I was recently talking to Dennis Glover who told me of his October op ed equating the right commentariat with old style Marxists, making the pretty obvious point that most of them began as Marxists. I’d missed it when it appeared. It’s makes a large number of good points so it seems to me. No doubt it’s been discussed a fair bit in the blogosphere already – ‘Eric Blair’ over at LP says that “If you actually go back to the work of the classical Marxists (and I include Lenin and Trotsky in this group), it becomes clear that human rights are at the core of the socialist project.” Somehow I don’t remember all that concern about human rights from Lenin – but I digress.
Anyway, the article reminded me of the great piece John Quiggin’s did for Policy Magazine (yes Policy Magazine under the editorship of Michael James) equating public choice with Leninism.
If there’s some ultimate explanation for this it seems to me a temperamental one. As Heinz Arndt was perspicacious and self-critical enough to observe about his own trajectory from left to right it, is surely fitting that such a transition lead the subject of it to some humility about what they know. Here’s how Arndt put it in a passage my father who drifted from the left to the left of centre regarded as priceless.
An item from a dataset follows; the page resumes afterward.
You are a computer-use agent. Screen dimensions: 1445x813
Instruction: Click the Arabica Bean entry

In my own case, these political prejudices (if not, I would like to think, the moral convictions) underwent great changes over half a century, from a brief youthful Marxist phase to decades of Fabian-Keynesian views which gradually gave way to … a sceptical – monetarist near-libertarian position … It might be thought that such an odyssey would induce a decent humility: if I could be so completely wrong earlier what grounds of confidence have I that I am right now? I can only shamefacedly report that this has not been my experience.
I guess the thing I dislike about a lot of the right commentariat is the tone of self assurance and of lecturing others. (I’m applying this to people from the right commentariat today, not Heinz Arndt who did not produce any published work that I know of with the hectoring tone I’m talking about – and indeed his shamefacedness above seems like a pretty redeeming virtue above.
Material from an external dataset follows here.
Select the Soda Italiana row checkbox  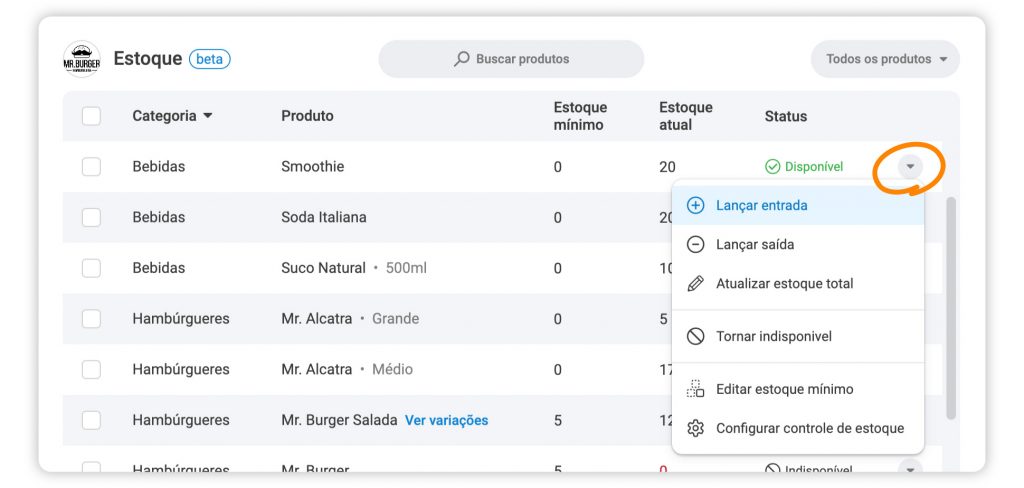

In any event, in my little psycho portrait of what the right hectorers of the world are on about, the explanation for where they were and where they are now is that had a deep need to lecture others, to find them wanting, and for there to be One True Way. They just did a 180 and swapped what the One True Way was and then went on with the lecture. The tone of voice never changed.
Still it’s also true that there were plenty of things that were wrong with the left – which many of us appreciate now.